It would have been interesting to watch the early SLR wars in the 1960s. One of the main contenders of this war was Pentax, and one of the main weapons they brought to the fight was the Pentax Spotmatic SP. It is built tough to withstand punishment, but beautifully crafted to bring joy. This is a solid piece of kit.
In my quest to try outside the Nikon system, this camera was always going to be in the first few. It kind of calls you out, saying “use me, don’t just let me sit on a shelf”. I have been careful to not go across too many systems, which is why it has taken a while to select which SLRs are worthy of deviating from my chosen tools. They have to be of some significance, and this does tick those boxes.
Using the Spotmatic SP for a few months I really started to get a sense on why it was so popular then and is still now. A Spotmatic was even used by Ringo Starr in the movie A Hard Day’s Night.
For me, I like to have a camera which just performs. The controls need to be in the right place and every time I press the shutter release, it just does what I expect it to. I think that is the ethos behind this camera. It just works, and well. No fuss, no complications.

### What this task involves
Update the Pentax Spotmatic SP review from "In my quest" to "fuss, no complications.", changing "shutter release" to "shutter button".

### Data lines
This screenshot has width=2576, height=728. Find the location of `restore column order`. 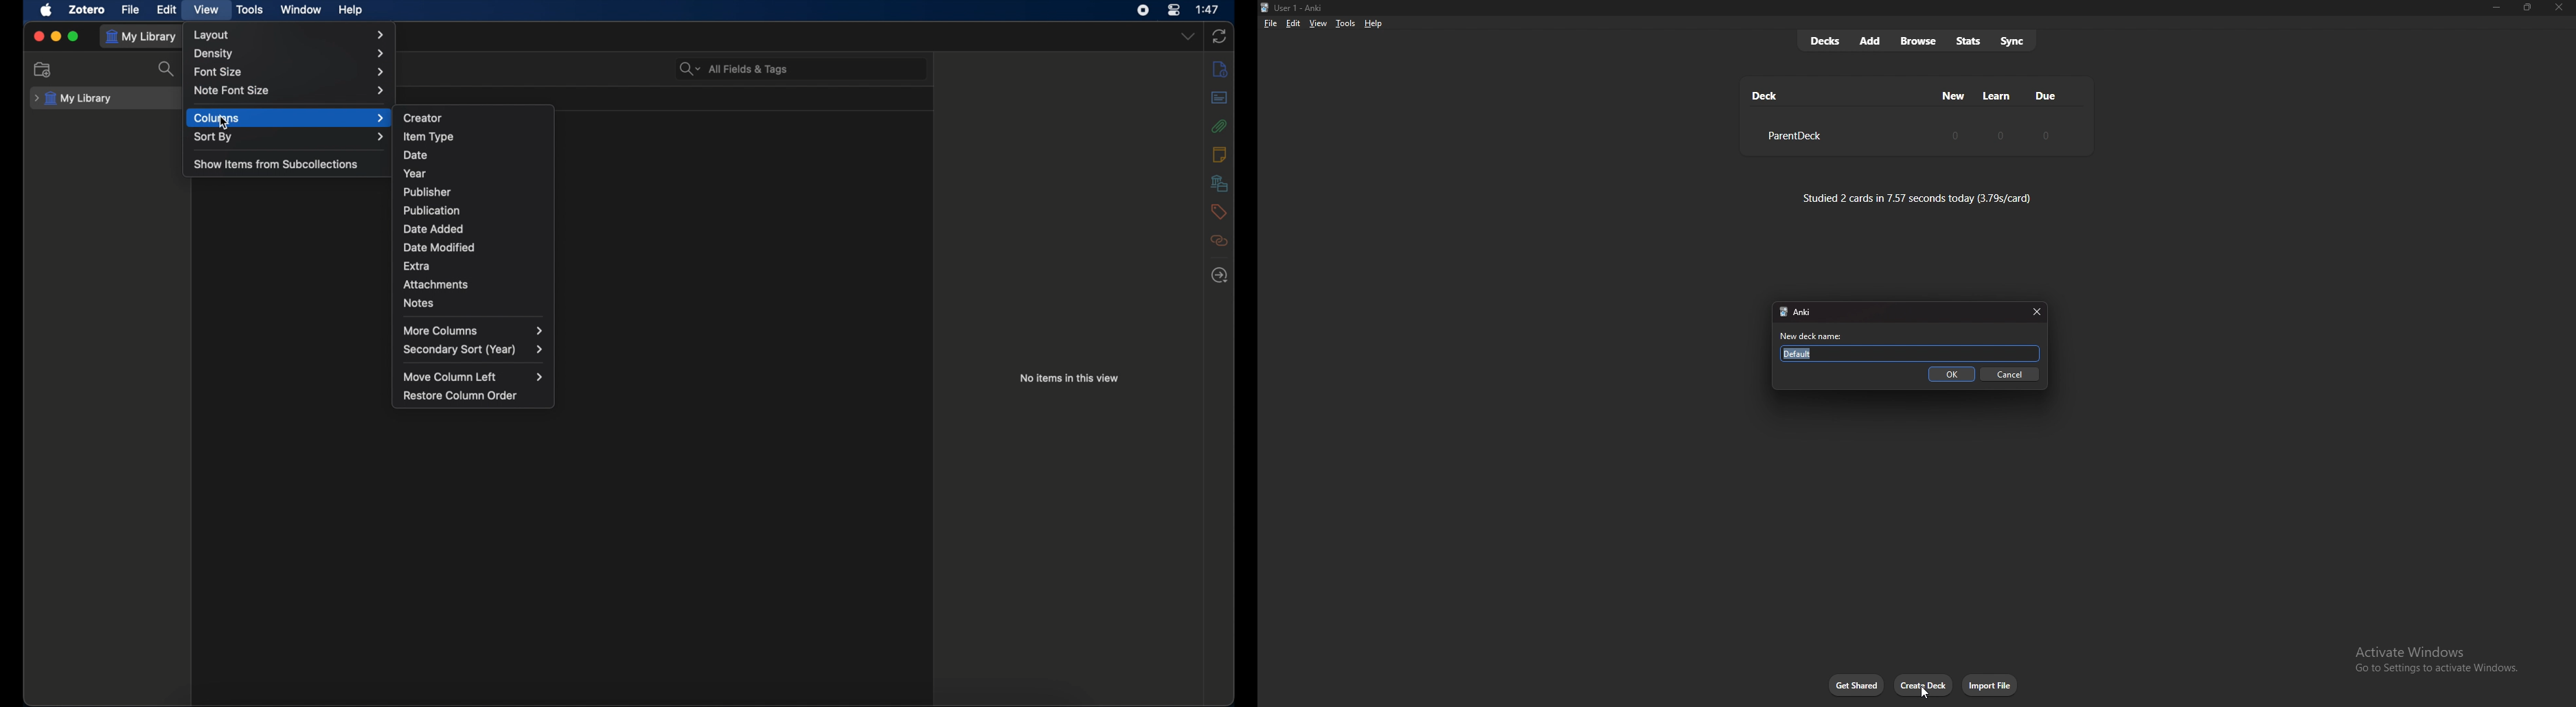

---

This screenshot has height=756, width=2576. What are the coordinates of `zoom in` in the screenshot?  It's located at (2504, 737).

---

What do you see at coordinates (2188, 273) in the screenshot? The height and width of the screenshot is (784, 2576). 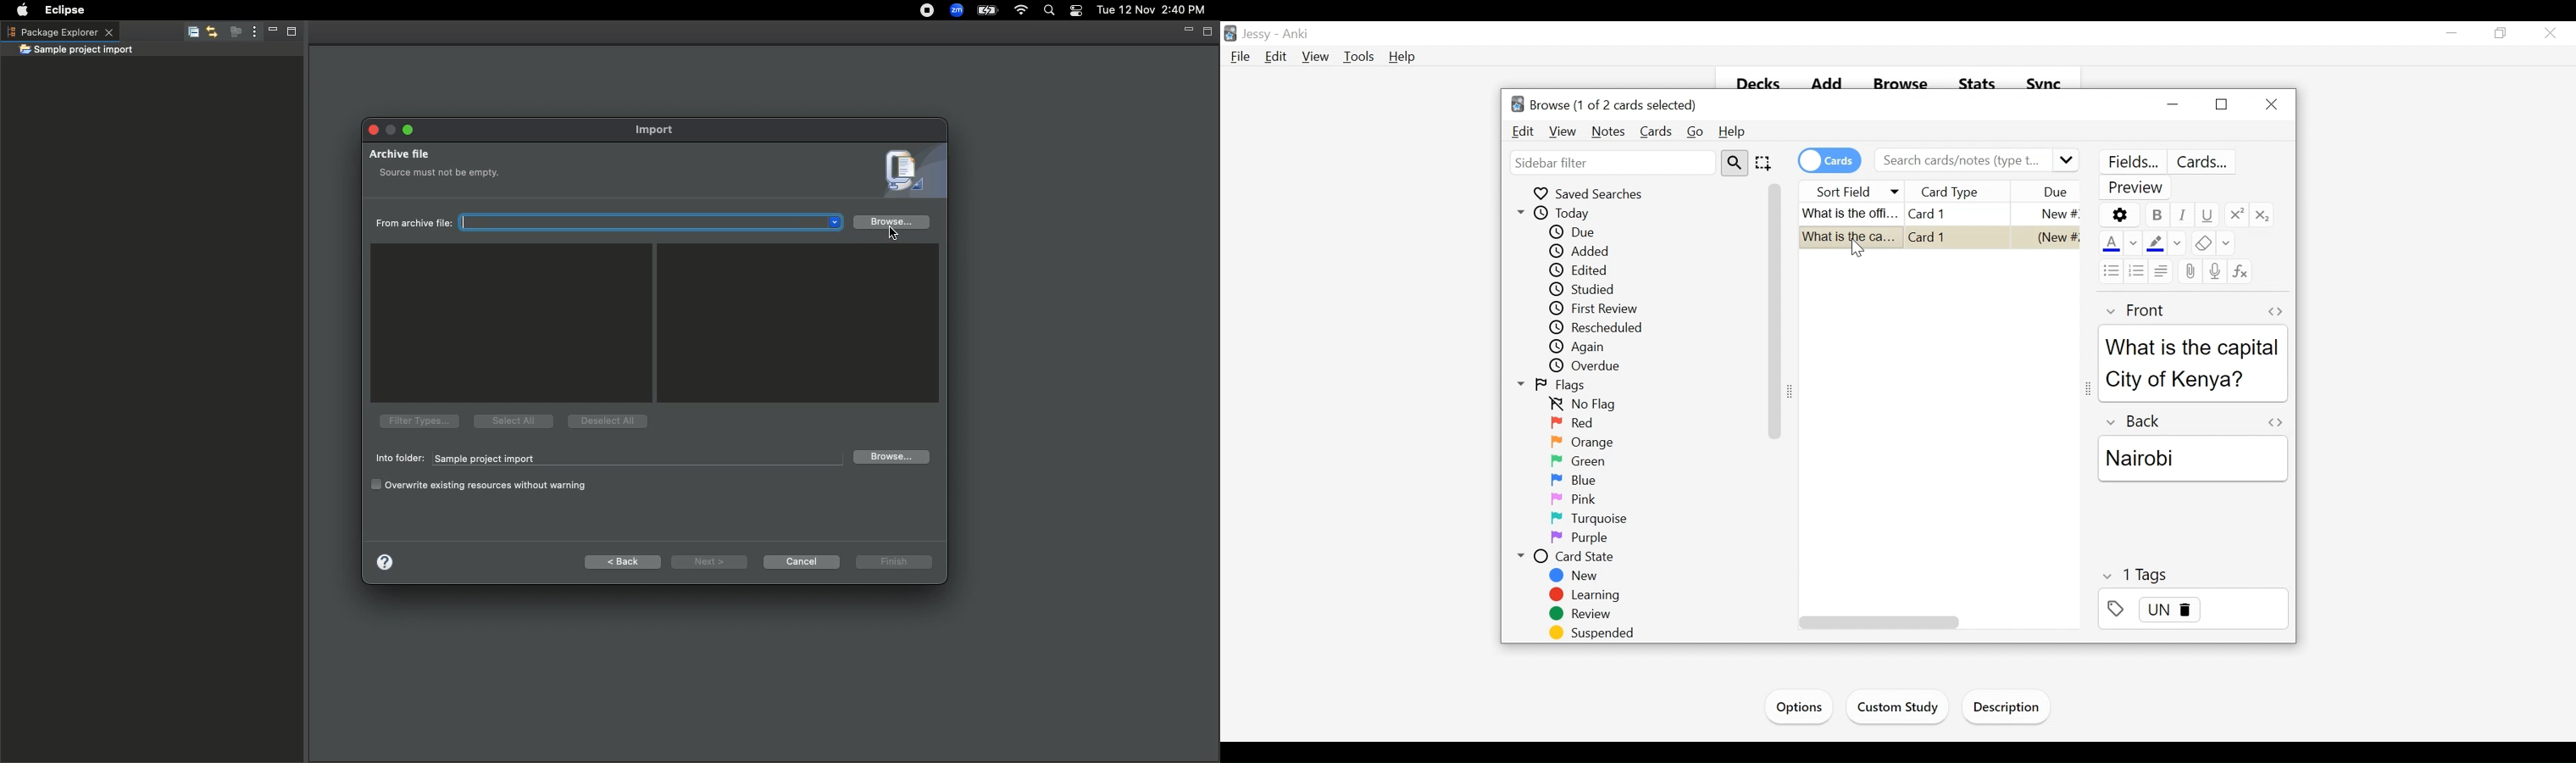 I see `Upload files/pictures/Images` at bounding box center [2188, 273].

### Solution below
In my quest to try outside the Nikon system, this camera was always going to be in the first few. It kind of calls you out, saying “use me, don’t just let me sit on a shelf”. I have been careful to not go across too many systems, which is why it has taken a while to select which SLRs are worthy of deviating from my chosen tools. They have to be of some significance, and this does tick those boxes.
Using the Spotmatic SP for a few months I really started to get a sense on why it was so popular then and is still now. A Spotmatic was even used by Ringo Starr in the movie A Hard Day’s Night.
For me, I like to have a camera which just performs. The controls need to be in the right place and every time I press the shutter button, it just does what I expect it to. I think that is the ethos behind this camera. It just works, and well. No fuss, no complications.